Common Antidepressant More Effective for Treating Anxiety

Article

Despite being commonly prescribed as an antidepressant, investigators find sertraline more effective at alleviating anxiety symptoms.

A common antidepressant might be more effective treating anxiety symptoms than it is at treating depressive symptoms.

A team from the University College London, led by Gemma Lewis, PhD, recently conducted the largest ever placebo-controlled clinical trial of an antidepressant and found sertraline (Zoloft), a selective serotonin reuptake inhibitor (SSRI), leads to an early reduction in anxiety symptoms commonly found in depression, long before any of the depressive symptoms are reduced.

In the trial, half of the participants were given sertraline daily for 12 weeks, while the remaining participants were given a placebo for the duration of the study.

The trial included 653 patients from 179 primary care surgeries in the UK with depressive symptoms of any severity or duration in the past 2 years.

The team found that the drug did not improve depressive symptoms, including low mood, the loss of pleasure, and poor concentration, within 6 weeks.

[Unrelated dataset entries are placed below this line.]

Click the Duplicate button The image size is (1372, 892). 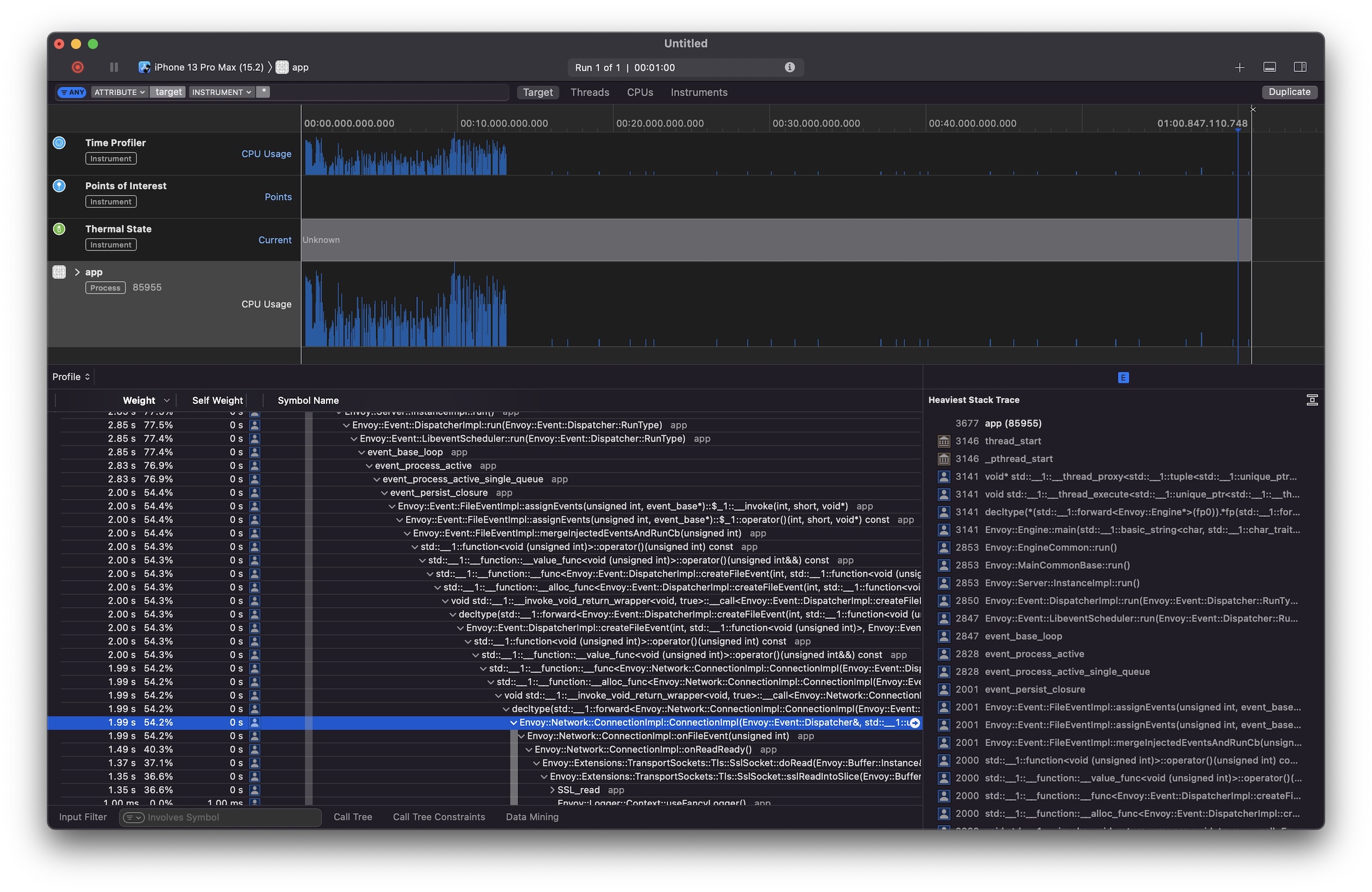1289,92
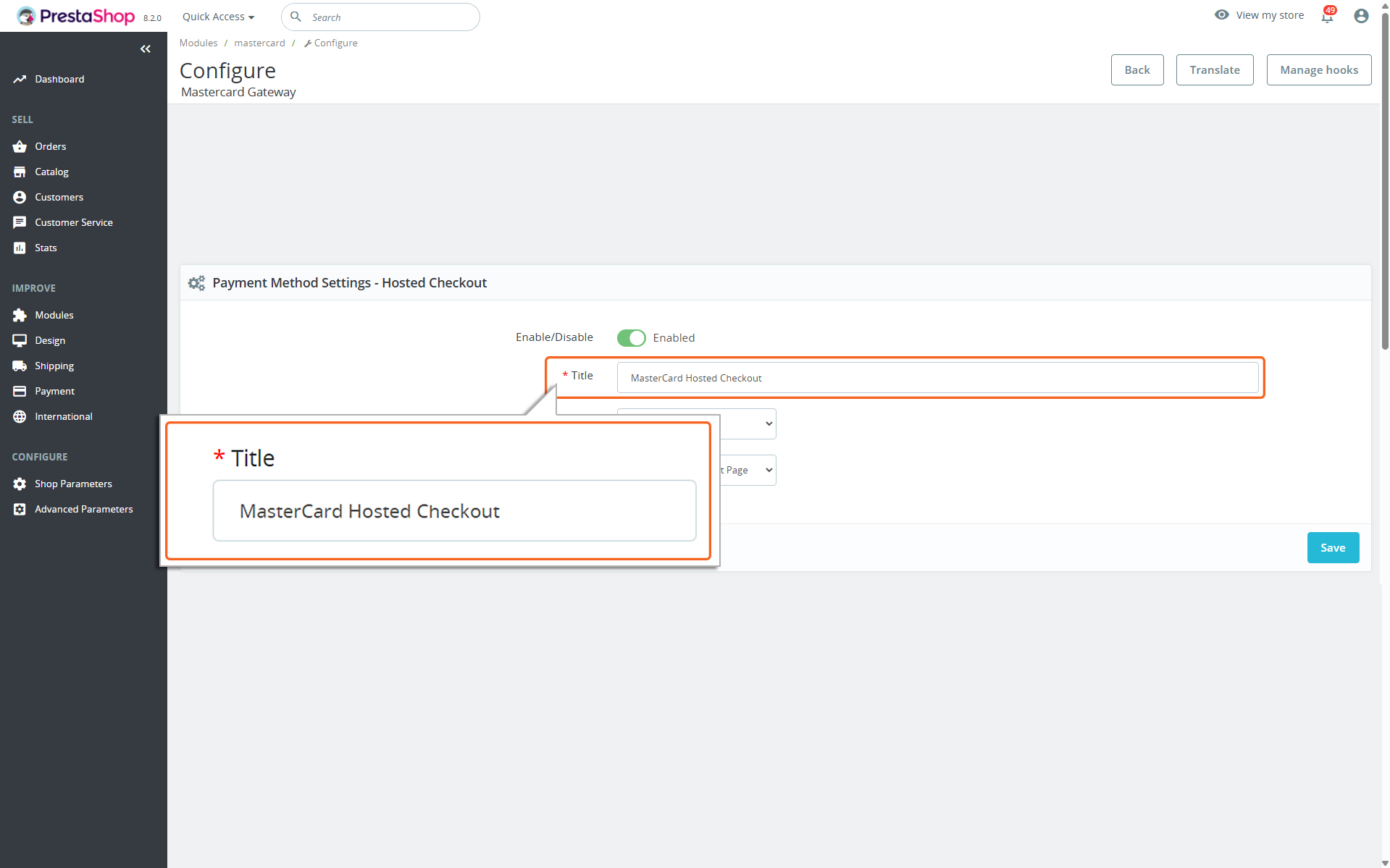
Task: Click the Manage hooks button
Action: pos(1318,70)
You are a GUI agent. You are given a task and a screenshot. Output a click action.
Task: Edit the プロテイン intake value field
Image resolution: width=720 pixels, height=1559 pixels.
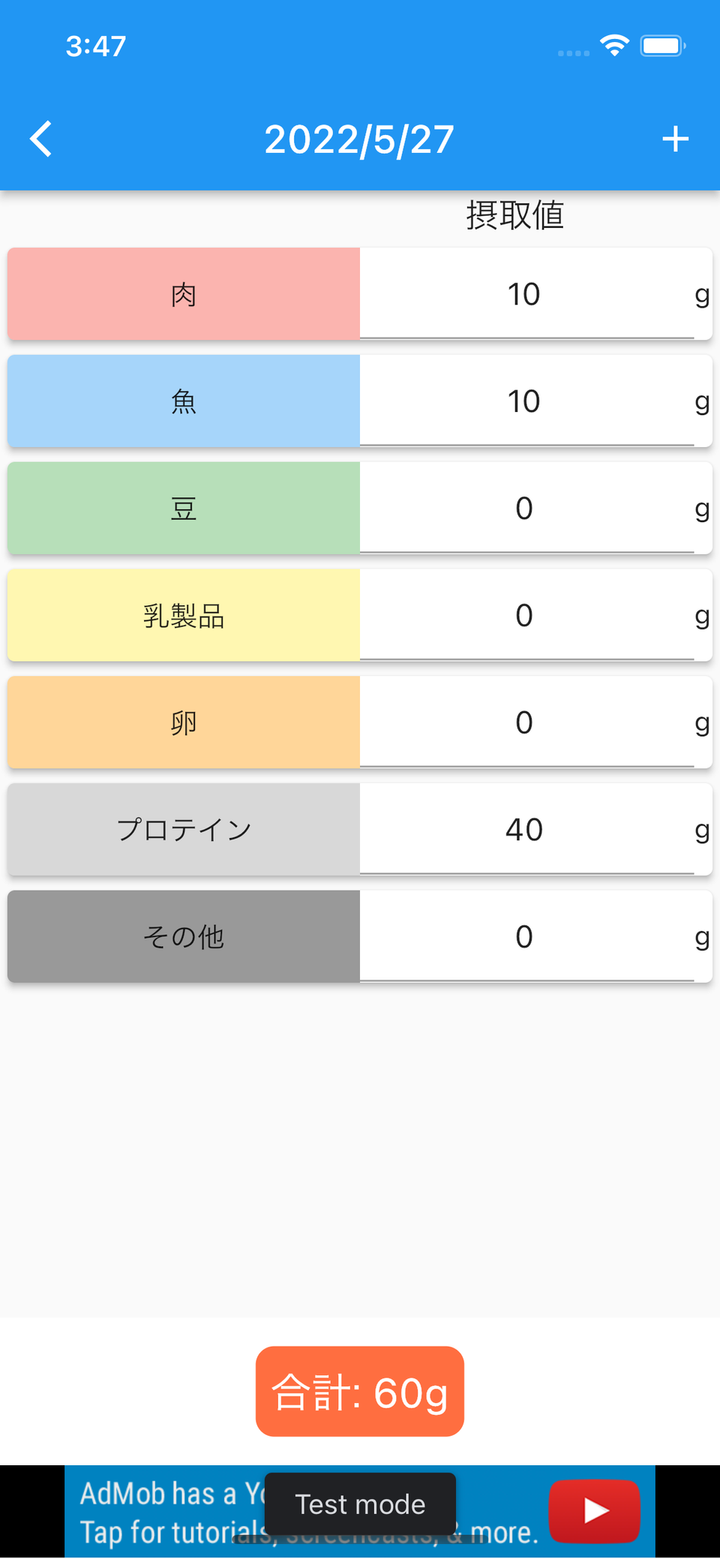pos(525,829)
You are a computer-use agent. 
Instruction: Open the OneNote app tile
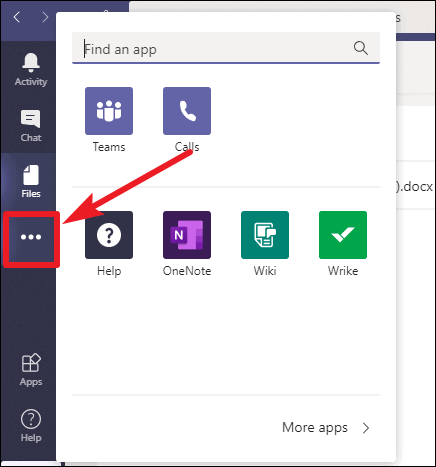(187, 235)
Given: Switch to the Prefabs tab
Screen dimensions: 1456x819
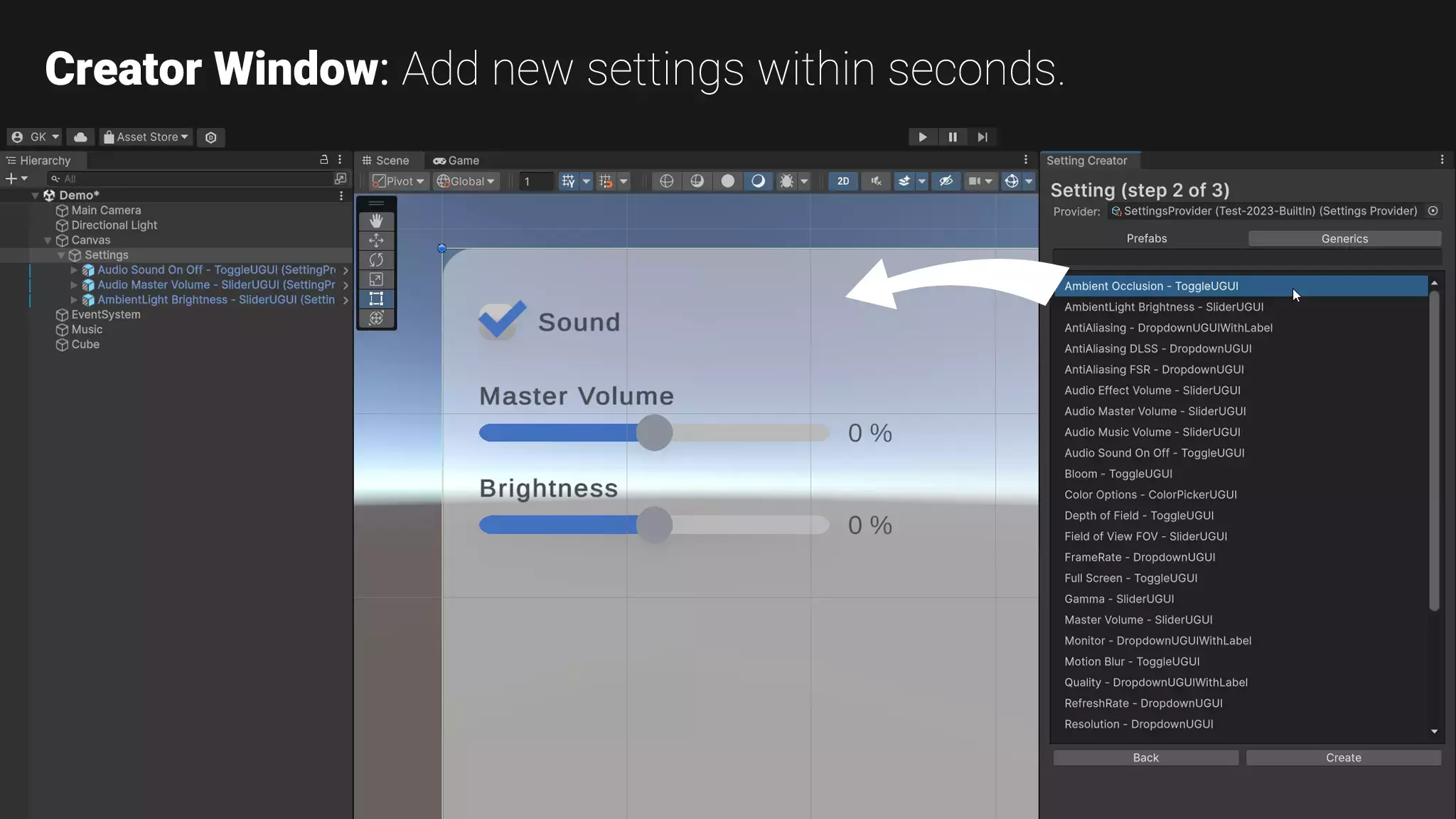Looking at the screenshot, I should pyautogui.click(x=1146, y=239).
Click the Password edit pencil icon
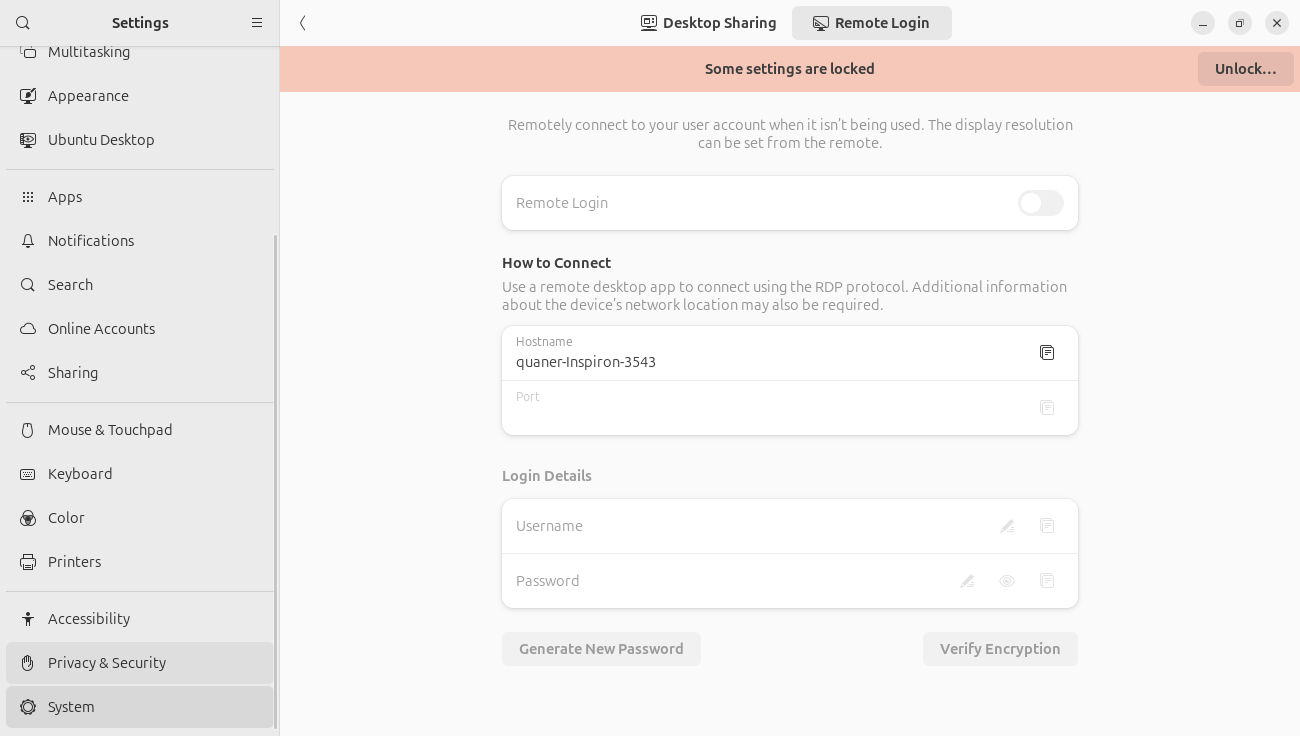Image resolution: width=1300 pixels, height=736 pixels. pyautogui.click(x=967, y=581)
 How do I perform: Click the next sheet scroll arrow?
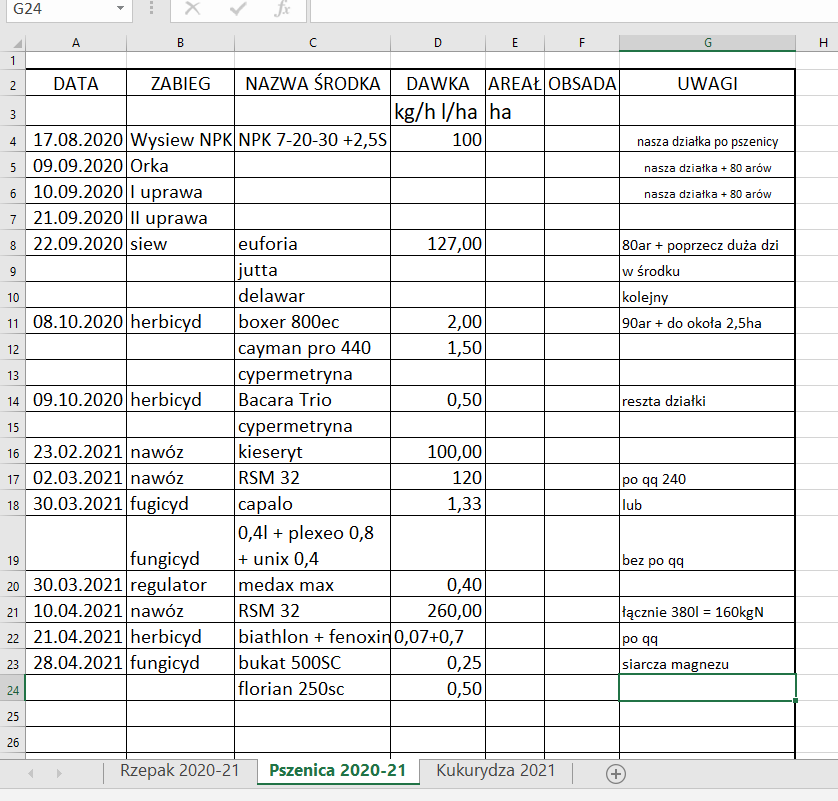[x=59, y=773]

They also found weak evidence that sertraline reduced depressive symptoms after 12 weeks.

However, the patients who took sertraline were twice as likely to self-report improvements in mental health than the placebo-controlled group.

“The mean 6-week [Patient Health Questionnaire, 9-item version] PHQ-9 score was 7.98 in the sertraline group and 8.76 in the placebo group (95% CI, .85—1.07; P =.41),” the authors wrote. “However, for secondary outcomes, we found evidence that sertraline led to reduced anxiety symptoms, better mental [but not physical] health-related quality of life, and self-reported improvements in mental health.”

The investigators also discovered that treatment response for either anxiety or depressive symptoms varied according to the severity of the actual symptoms.

The findings also support the continued prescription of sertraline and other similar antidepressants for patients with depressive symptoms.

“It appears that people taking the drug are feeling less anxious, so they feel better overall, even if their depressive symptoms were less affected,” Lewis said in a statement. "We hope that we have cast new light on how antidepressants work, as they may be primarily affecting anxiety symptoms such as nervousness, worry and tension, and taking longer to affect depressive symptoms."

The investigators also reported 7 adverse events—4 in the sertraline group and 3 in the placebo group.

Sertraline has a similar pharmacological profile to other SSRIs and acts via a similar mechanism and the investigators expect the results to apply to other SSRIs when used in a similar patient population.

However, they cautioned that the findings might not translate to antidepressants of other classes.

Depression is generally managed in primary care, with most antidepressant trials featuring patients from secondary care mental health services, with eligibility criteria based on diagnosis and severity of depressive symptoms.

Depression is predicted to be the leading cause of disability in high-income countries by 2030.

The study, “The clinical effectiveness of sertraline in primary care and the role of depression severity and duration (PANDA): a pragmatic, double-blind, placebo-controlled randomised trial,” was published online in The Lancet Psychiatry.